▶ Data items
============
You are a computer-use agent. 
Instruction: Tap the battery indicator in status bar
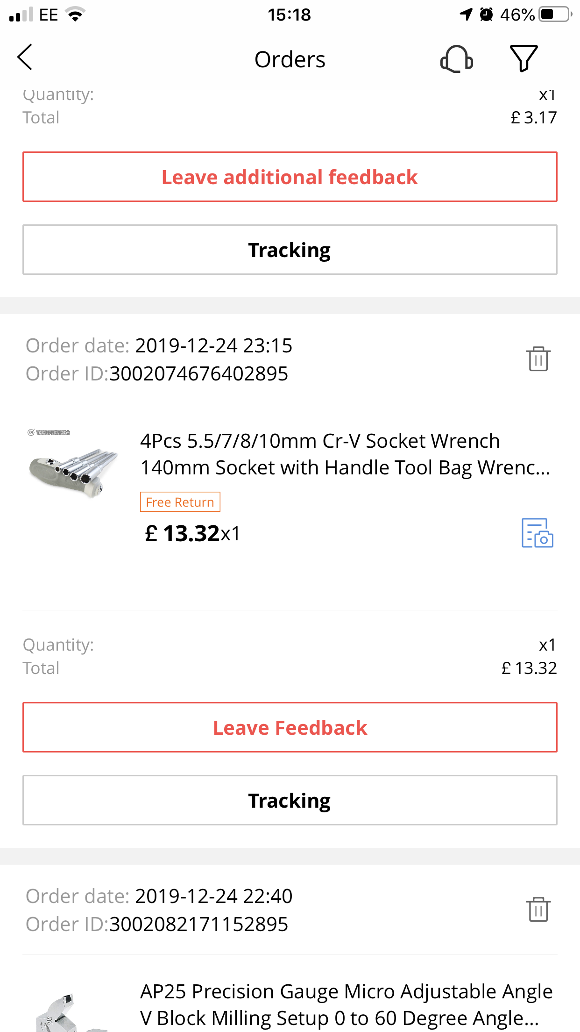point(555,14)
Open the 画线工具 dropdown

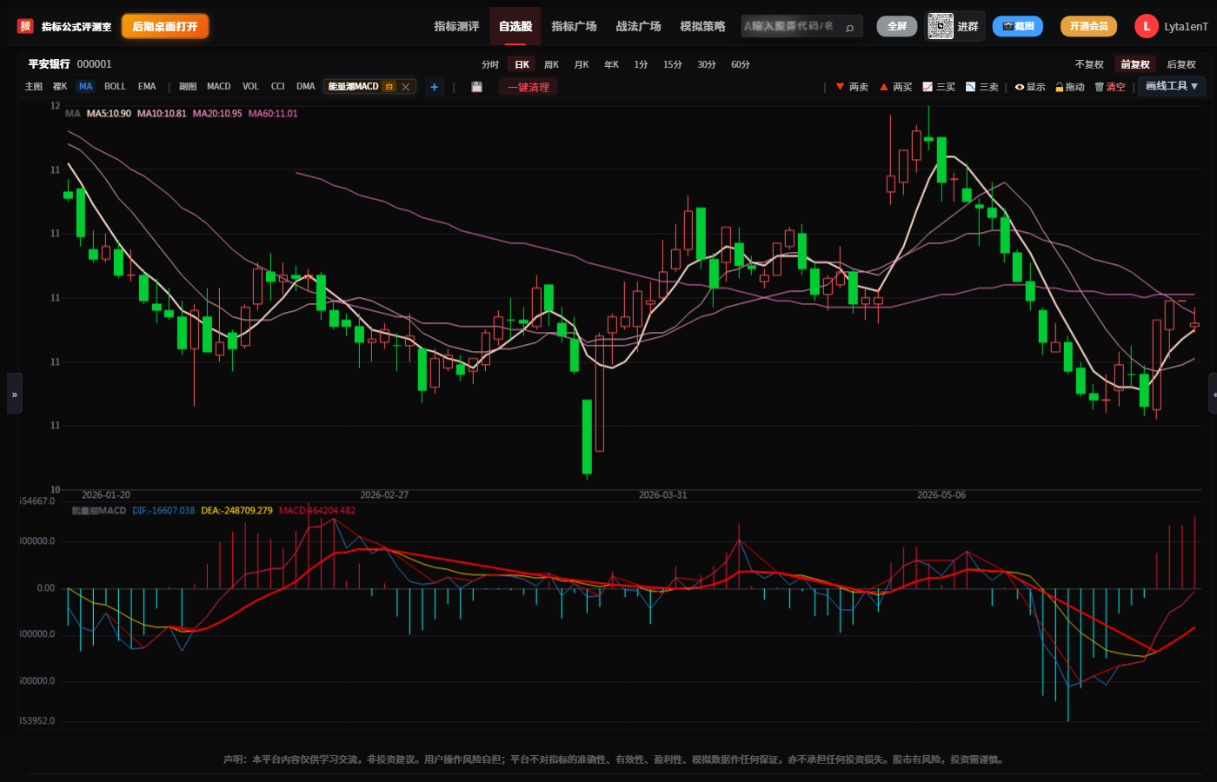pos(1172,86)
============
▶ Work to complete
Write the lines above out again exactly, excluding every picture.

▶ Exercise answer
You are a computer-use agent. 
Instruction: Tap the battery indicator in status bar
point(555,14)
Open the 画线工具 dropdown

pos(1172,86)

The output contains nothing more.